Но мне не нравится, не пойму почему!
Я сижу на диване рядом с Максом. Между нами почти нет расстояния. Будто он подсознательно поддерживает и дает опору Непривычно что ли… Я успела отвыкнуть. Не потому что я отдаляюсь, нет. Просто пока так легче. Макс держит ладонь на колене, взгляд его спокоен, почти ледяной. Но я вижу, что пальцы напряжены, он сдерживает себя изнутри, под контролем каждая эмоция. Знаю его слишком хорошо, чтобы не заметить это.
– Итак, – улыбается Светлана, главная корреспондентка. Взгляд у неё прямой, профессиональный, чётко сфокусированный. Уверена, она не пропускает ни единого жеста, ни одного взгляда и даже взмаха ресниц. – Максим, Виктория, спасибо, что согласились принять нас в вашем доме. Начнём?
Я киваю, незаметно вздыхаю слегка пожимая пальцы левой руки мужа. Знак даю, и Макс отвечает: – Конечно.
Камеры уже включены, объективы направлены на нас. Светлана сидит напротив, рядом – оператор, звукооператор и помощница с блокнотом. Всё выглядит ненавязчиво, по-домашнему, но я чувствую, как напряглось всё внутри, как будто меня посадили под стеклянный колпак.
– Максим, ваша история – настоящая хроника восхождения: от предпринимателя малого бизнеса, бизнесмена до фигуры федерального уровня. Сейчас вы находитесь на пороге большой политики. Что вы считаете ключевым в этом пути? Какие качества вам помогли пройти такой путь?
Макс отвечает уверенно, сдержанно. О решительности, ответственности, стратегическом мышлении. О том, как важно уметь принимать сложные решения, брать удар на себя. Его голос ровный, безупречно выстроенный, как речь офицера на плацу. Светлана слушает, кивает, делает пометки.
– А вы, Виктория? – поворачивается она ко мне. – Каково это, быть рядом с таким мужчиной? Как вы находите баланс между его карьерой и вашей личной жизнью, ведь вы тоже человек амбициозный, реализованный?
Я чуть приподнимаюсь, кладу ладонь на подлокотник. Вдыхаю ровно.

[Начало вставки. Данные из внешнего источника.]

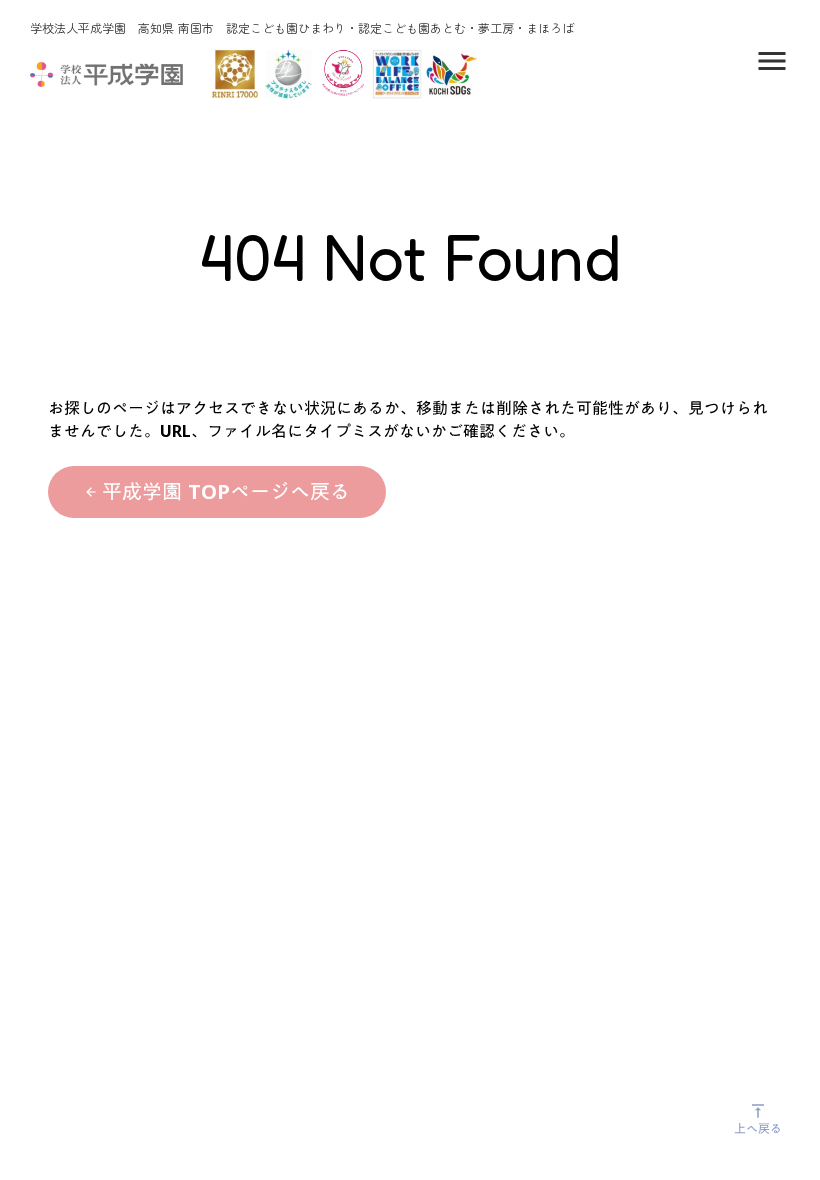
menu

– Быть рядом с сильным человеком – это вызов. Но не в том смысле, что приходится бороться за место под солнцем. Если рядом настоящий партнёр, он даёт тебе свет, а не отнимает его. Сложно, да. Но не невыносимо. Мы оба – люди с характерами, с целями, со своими страхами. И только уважение делает это возможным. Уважение и доверие.
Макс кивает, и я замечаю, как он сдерживает улыбку. В его взгляде одобрение. Или благодарность. А может, и то, и другое сразу.
Светлана делает новую паузу. Её взгляд становится чуть пристальнее:
– Ваша семья всегда была под прицелом общественного внимания. Вы известные люди. Но в последнее время ходили слухи, что в вашей семье не всё было гладко. Раздельное проживание, охлаждение отношений. Вы могли бы прояснить это?
Макс резко поворачивается ко мне, я чувствую, как он собирается вмешаться, возможно, даже прервать интервью. Но я мягко касаюсь его руки. Это движение – не просто «не надо», это знак: я справлюсь. Я сама.
– В каждой семье бывают сложности, – говорю я спокойно, чётко. – Мы не исключение. Да, у нас были разногласия. Были и периоды молчания, и время, когда нужно было побыть порознь. Мы оба живые люди, с эмоциями, у каждого своя боль и рубцы, амбиции, характер. Но то, что важно никогда не исчезало. Забота. Поддержка. И, да, любовь.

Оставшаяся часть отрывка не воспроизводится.